## BEGIN Records to use

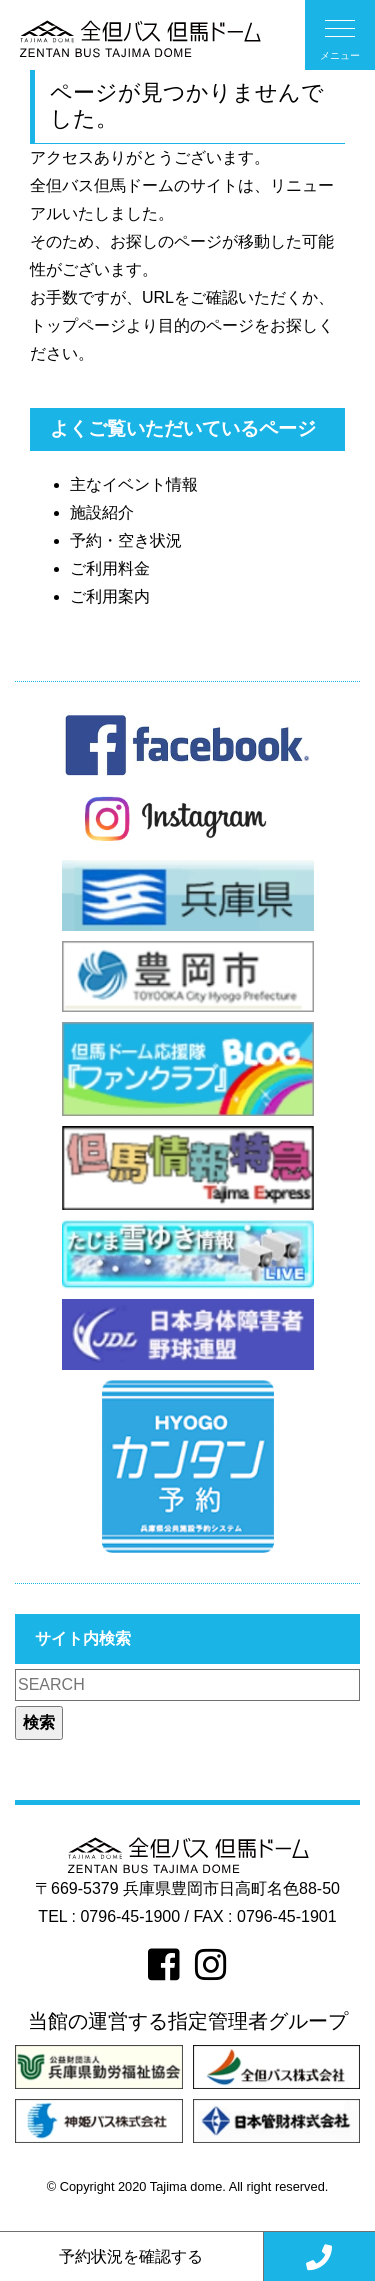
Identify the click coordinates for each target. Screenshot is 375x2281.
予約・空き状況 (126, 540)
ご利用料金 (110, 568)
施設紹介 (102, 512)
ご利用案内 (110, 596)
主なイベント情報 (134, 484)
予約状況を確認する (131, 2256)
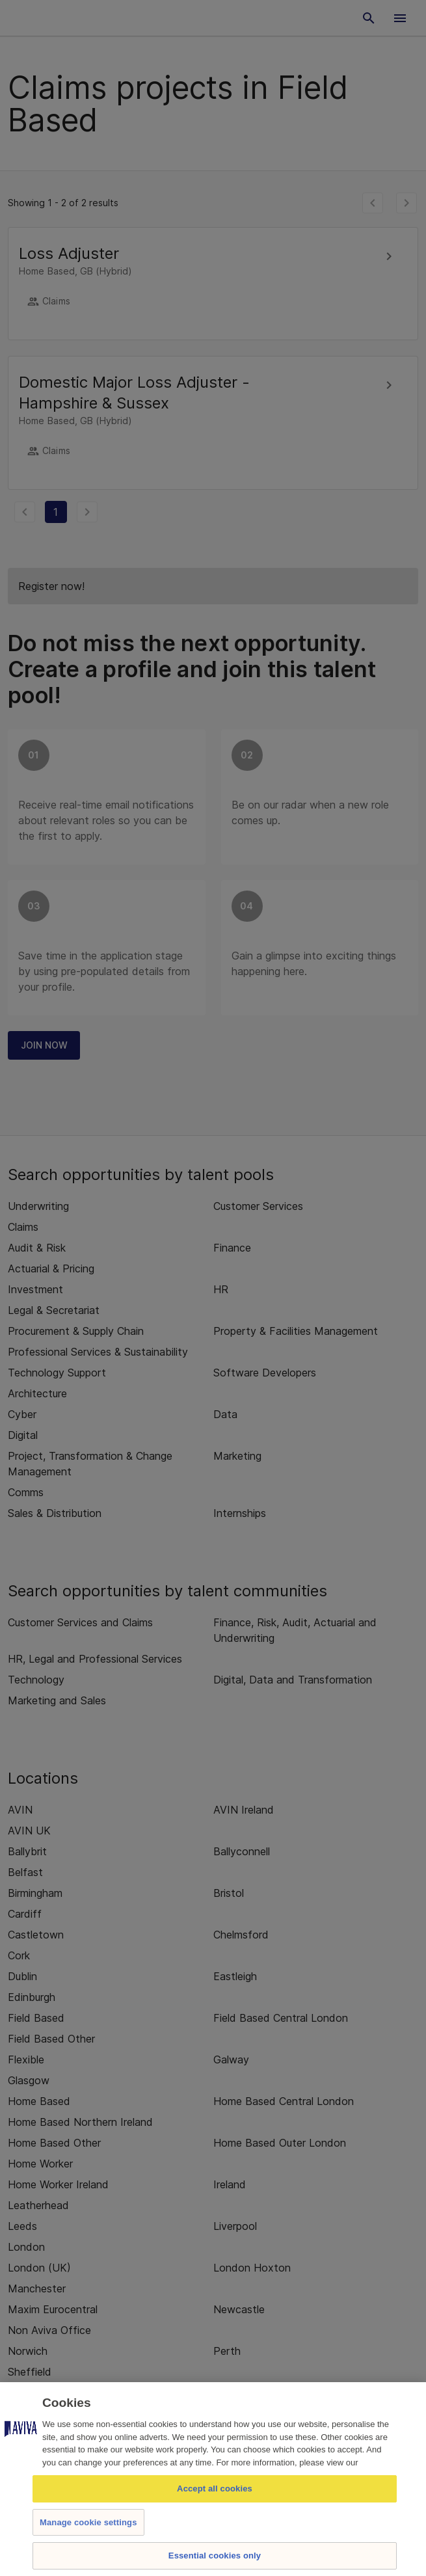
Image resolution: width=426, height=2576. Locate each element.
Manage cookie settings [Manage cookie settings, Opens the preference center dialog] (88, 2522)
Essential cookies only (214, 2555)
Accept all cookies (214, 2488)
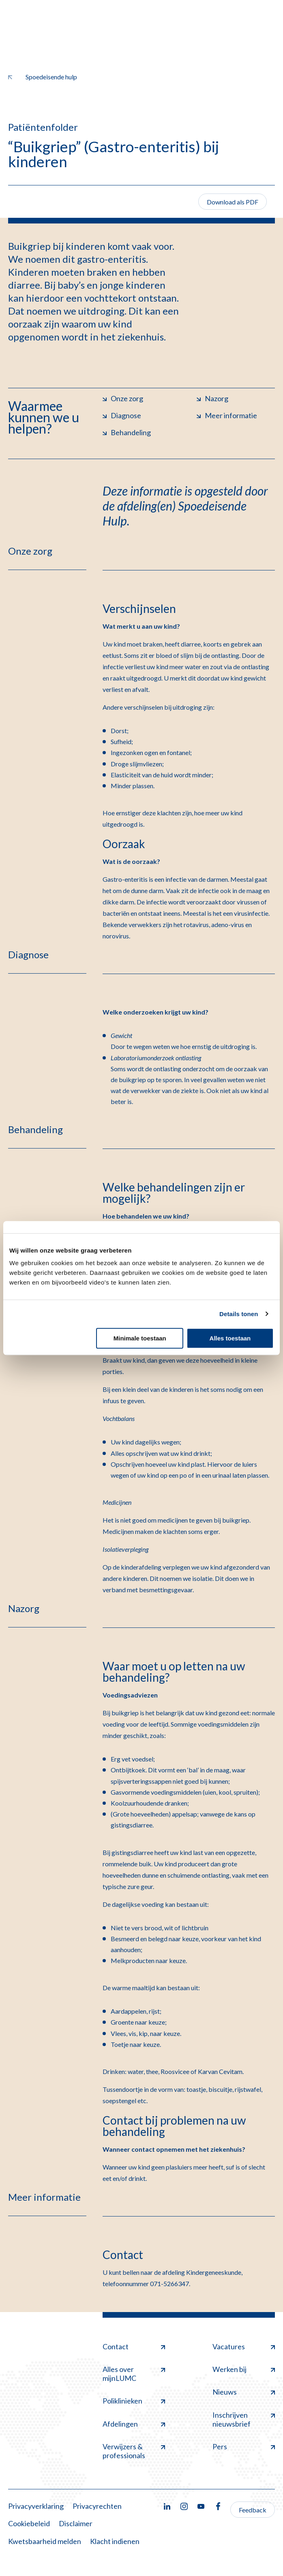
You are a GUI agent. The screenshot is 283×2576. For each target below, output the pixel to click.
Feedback (252, 2510)
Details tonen (238, 1313)
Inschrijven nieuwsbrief (243, 2419)
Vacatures (243, 2346)
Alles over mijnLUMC (134, 2373)
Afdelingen (134, 2423)
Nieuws (243, 2391)
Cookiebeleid (29, 2523)
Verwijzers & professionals (134, 2451)
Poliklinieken (134, 2400)
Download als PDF (232, 202)
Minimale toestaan (140, 1338)
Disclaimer (75, 2523)
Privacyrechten (97, 2506)
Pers (243, 2446)
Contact (134, 2346)
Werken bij (243, 2369)
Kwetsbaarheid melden (44, 2541)
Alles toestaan (230, 1338)
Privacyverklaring (36, 2506)
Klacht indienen (114, 2541)
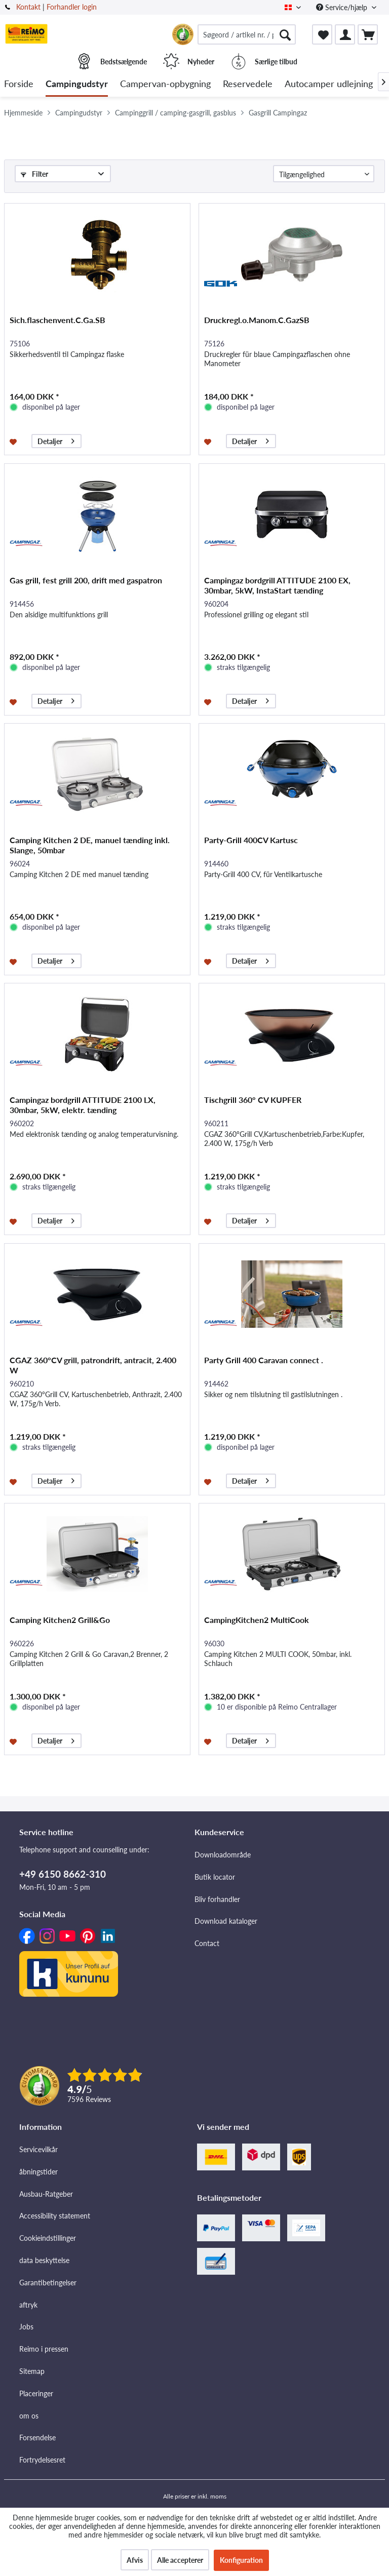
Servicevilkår (38, 2149)
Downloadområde (222, 1854)
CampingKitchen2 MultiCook (256, 1619)
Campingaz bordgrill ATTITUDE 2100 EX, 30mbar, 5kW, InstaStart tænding (277, 585)
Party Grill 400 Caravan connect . (263, 1360)
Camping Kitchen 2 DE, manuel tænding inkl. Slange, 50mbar (90, 845)
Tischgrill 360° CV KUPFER (252, 1099)
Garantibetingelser (47, 2282)
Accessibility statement (54, 2215)
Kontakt (28, 7)
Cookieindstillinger (47, 2238)
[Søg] (285, 34)
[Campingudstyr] (77, 84)
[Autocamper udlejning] (329, 84)
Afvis (135, 2560)
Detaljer (55, 440)
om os (28, 2415)
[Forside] (18, 84)
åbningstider (38, 2171)
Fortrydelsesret (42, 2459)
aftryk (28, 2305)
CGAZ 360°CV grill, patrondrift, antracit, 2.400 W (93, 1365)
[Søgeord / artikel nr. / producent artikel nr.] (247, 34)
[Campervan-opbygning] (165, 84)
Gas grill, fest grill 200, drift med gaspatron (86, 580)
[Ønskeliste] (322, 34)
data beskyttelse (44, 2260)
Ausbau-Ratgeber (46, 2194)
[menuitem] (247, 34)
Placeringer (36, 2393)
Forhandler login (72, 7)
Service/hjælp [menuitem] (342, 7)
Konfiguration (241, 2560)
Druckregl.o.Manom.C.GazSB (256, 320)
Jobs (26, 2326)
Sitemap (32, 2371)
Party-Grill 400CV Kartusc (251, 840)
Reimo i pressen (43, 2349)
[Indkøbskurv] (368, 34)
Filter (34, 174)
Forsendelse (37, 2437)
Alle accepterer (180, 2560)
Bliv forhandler (217, 1899)
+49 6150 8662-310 (62, 1874)
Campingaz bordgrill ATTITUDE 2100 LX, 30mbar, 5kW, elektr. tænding (82, 1105)
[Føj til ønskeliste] (14, 441)
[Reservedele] (248, 84)
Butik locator (214, 1877)
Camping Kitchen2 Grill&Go (60, 1619)
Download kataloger (225, 1921)
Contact (206, 1943)
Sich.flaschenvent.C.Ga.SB (57, 320)
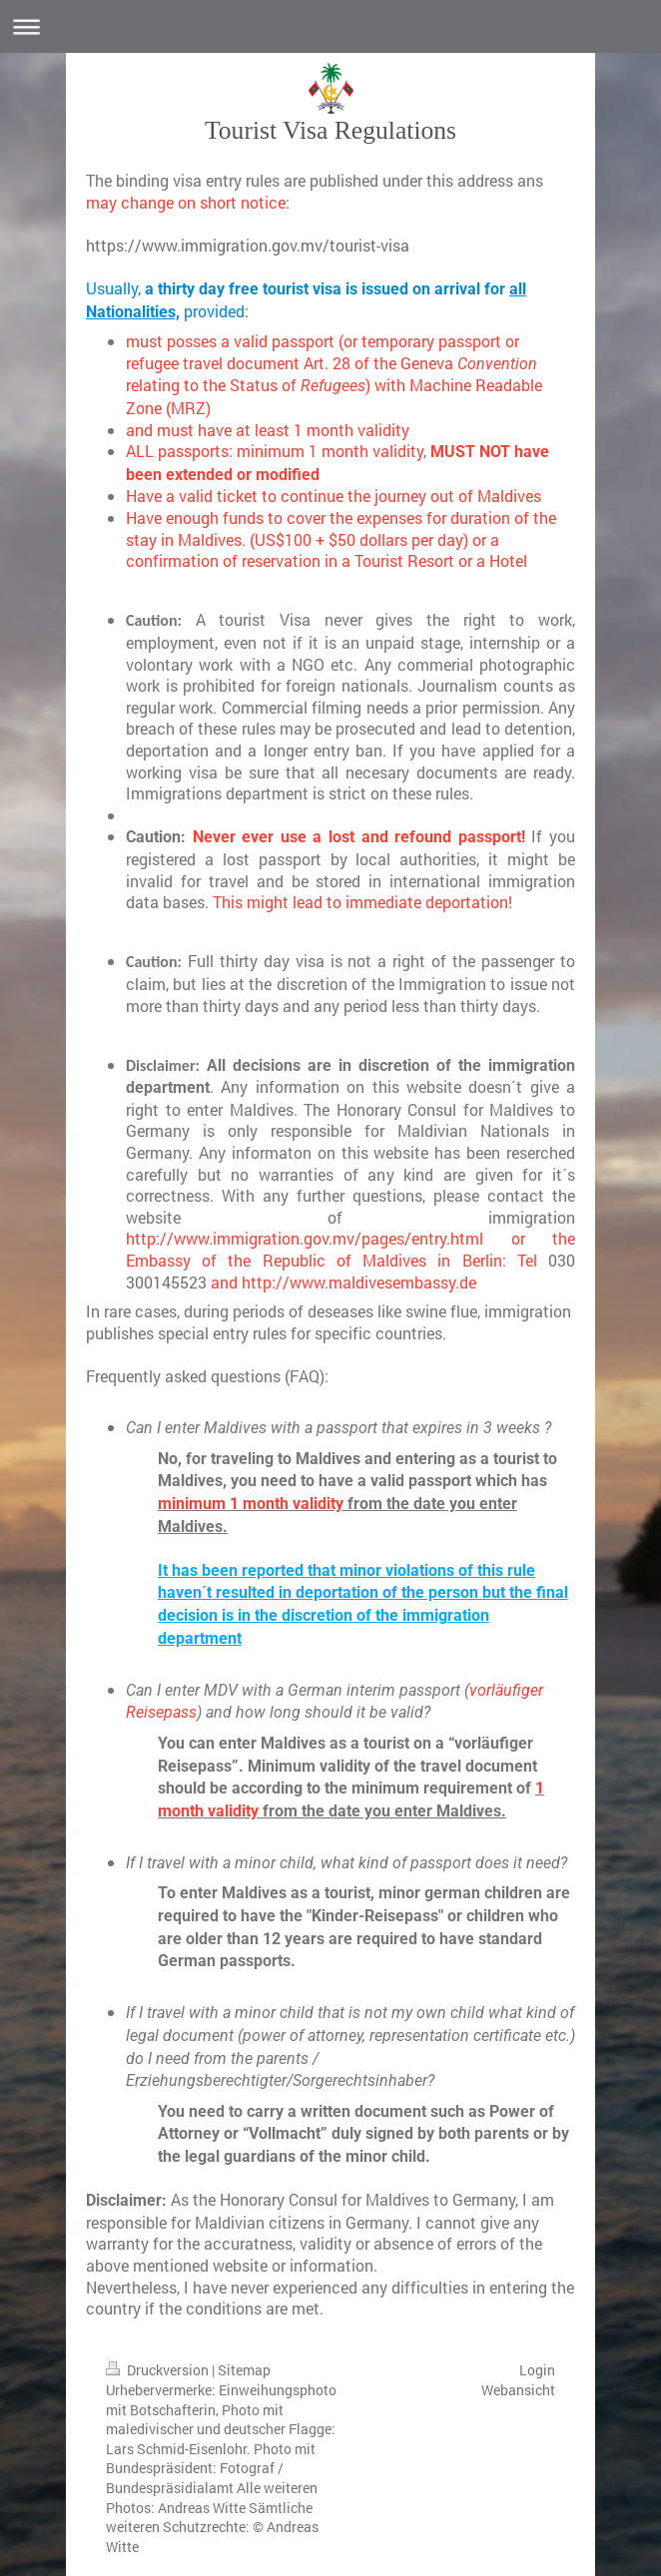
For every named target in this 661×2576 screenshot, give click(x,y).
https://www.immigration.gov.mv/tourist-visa (247, 245)
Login (537, 2369)
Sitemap (244, 2369)
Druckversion (159, 2369)
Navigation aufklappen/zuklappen (330, 26)
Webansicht (518, 2389)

## END Records to use

Rewrite the listing from its first line through the line containing "Werken bij (243, 2369)", including that line and keeping the requests, but multiply every coordinate in the answers by 1.6 and round each to a whole number, with halves rounded up. Leave the numbers in the requests unchanged, and leave the pictures out.

Solution:
Identify the click coordinates for each target. Screenshot is 375x2281.
予約・空き状況 (202, 864)
ご利用料金 (176, 909)
施設紹介 (163, 819)
ご利用案内 (176, 954)
主なイベント情報 (214, 774)
予約状況を確認する (210, 3610)
Image resolution: width=426, height=2576. Locate each element.
Manage cookie settings [Manage cookie settings, Opens the preference center dialog] (141, 4035)
Essential cookies only (342, 4088)
Accept all cookies (342, 3981)
You are a GUI agent. The screenshot is 283×2576. For each target below, output the pixel to click.
Feedback (403, 4016)
Details tonen (381, 2101)
Inschrijven nieuwsbrief (389, 3870)
Vacatures (389, 3754)
Alles over mijnLUMC (214, 3797)
Afdelingen (214, 3877)
Nieuws (389, 3826)
Cookiebeleid (46, 4037)
Verwijzers & professionals (214, 3922)
Poliklinieken (214, 3840)
Download als PDF (371, 323)
Minimale toestaan (224, 2141)
Disclaimer (120, 4037)
Privacyrechten (155, 4010)
Pers (389, 3914)
Contact (214, 3754)
Werken bij (389, 3790)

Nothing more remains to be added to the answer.